Editorial Policy

I regret saying “yes” to that store credit card sales pitch

Allie Johnson

October 1, 2013

I know store credit cards don’t always offer the best deal for consumers. And I’m usually quick to say no to these cards, even if the clerk offers a special deal.

But recently I was in Dillard’s shopping for a dress to wear to a wedding. It was late, I was tired and it was pouring rain outside. The store was about to close, and a nice clerk offered to wait for me to grab a pair of earrings to go with my dress.

When I went to check out, 10 minutes after closing, the saleswoman offered an additional 15 percent off my purchase if I opened a store card. And she told me the discount would be good through the end of the weekend. I knew my husband needed some new clothes for work, so I thought that with the discount and the huge sale that was going on, we could really save some money.

The total looked good — my dress actually rang up as a sale item — and I was so tired I forgot to check my receipt for the additional 15 percent discount. When I went back with my husband a few days later, a different clerk told me there was no discount for opening a card and that the clerk from the previous night had given me wrong information. I went to customer service, explained the situation and was told once again there was no discount for opening the card. I really felt duped.

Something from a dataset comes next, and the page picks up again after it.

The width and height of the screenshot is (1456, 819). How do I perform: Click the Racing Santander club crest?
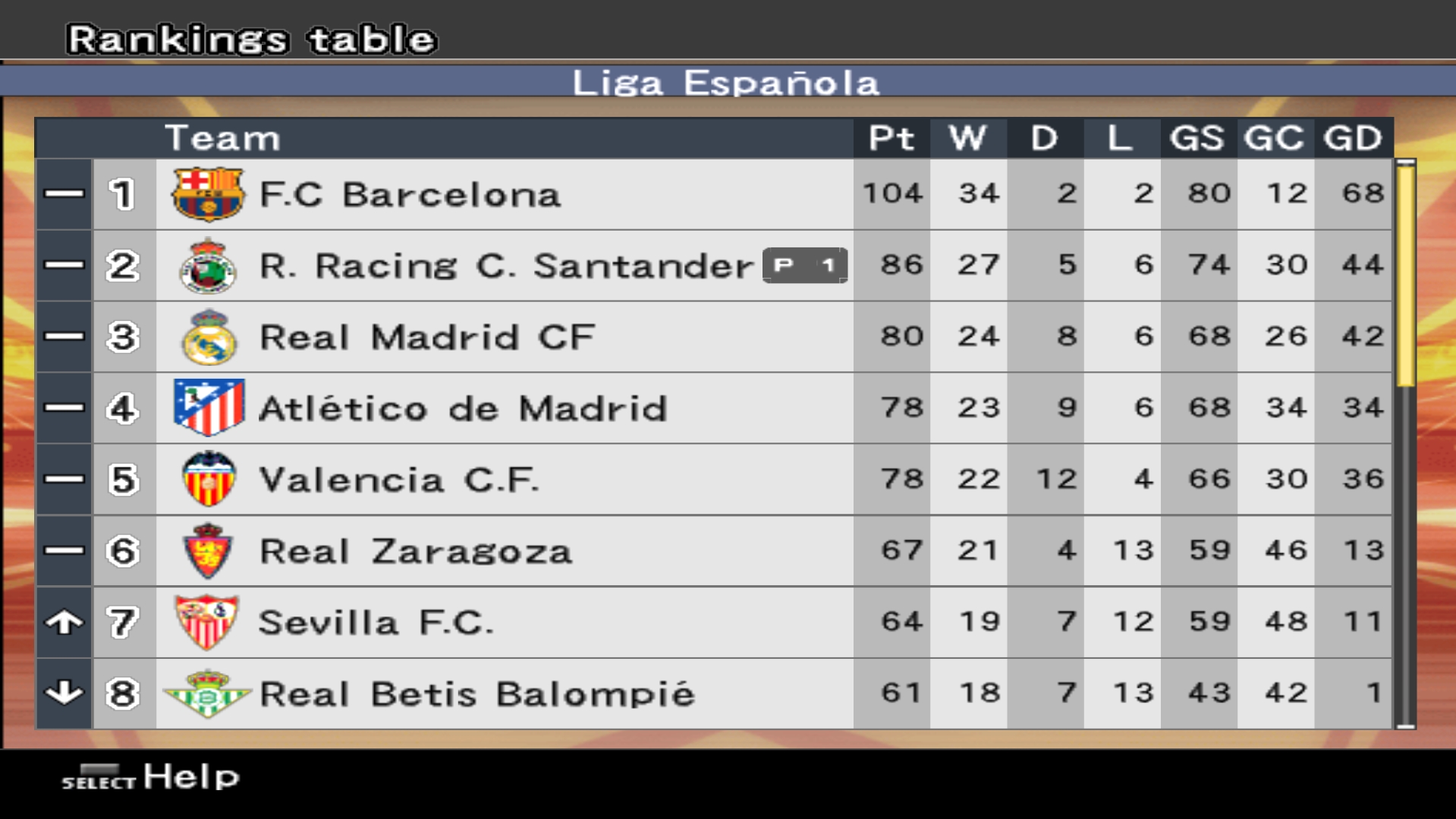coord(207,266)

It’s probably rare to be given completely incorrect information about a store card. Yet I’m definitely not the first person to get pressured into opening one despite knowing better. Blogger April Dykman of Get Rich Slowly, got “suckered” into opening a Neiman Marcus card even though she had previously written about a survey showing the annual percentage rate (APR) on store cards is usually about double the average of that on regular cards. In her case, the store had some merchandise she really wanted, she was running late for an appointment, and the clerk told her the store accepted only its own card, American Express, cash or check (the store has started accepting other bank cards since Dykman’s blog appeared in 2011).

Even if there is a discount for opening a card, which is fairly common, many experts advise against getting a retail card just for the savings. For example, blogger Trent Hamm of The Simple Dollar says the discount just isn’t worth it and can even encourage you to spend more. I know it did with my husband and I: Thinking we were getting an additional price break beyond the sale, we grabbed an extra shirt or two.

So, what should you do if you decide to open a retail credit card just to snag a discount?

1. First of all, Hamm recommends paying off your entire balance immediately. Otherwise, you’ll pay the exorbitant interest rate and your balance could quickly spiral out of control. With my Dillard’s card, I signed up for an online account and paid my card off right away.

2. Then, destroy the physical card, Hamm recommends. You can cut it up or use his preferred method — throwing it into a campfire. This will stop you from using the card again and will prevent the card itself from getting stolen. (I cut mine up.)

3. Decide whether to close the account. There are pros and cons to both courses of action. Closing the card can simplify your finances. However, keeping the card open increases your amount of available credit, which can improve your credit score if you also keep your balance low. Hamm recommends keeping the account open to avoid any credit fluctuations if you plan to apply for a mortgage, a car loan or anything else that requires good credit. (I decided to keep mine open — for now.) If you’re not going to go loan shopping anytime soon and have excellent credit, go ahead and close the card. Any score damage will rectify itself within a short period of time.

4. Wait to apply for a loan. If you’re planning to apply for a loan, you might want to wait several weeks or months, especially if you applied for multiple cards in a short time. That’s because when you applied for the store card, your credit report was pulled — and that pull could lower your score by a few points. But if you have very good credit, and the store card is the only credit you’ve applied for recently, the damage is probably minimal. Pull your credit scores before applying for a major loan to see where you stand.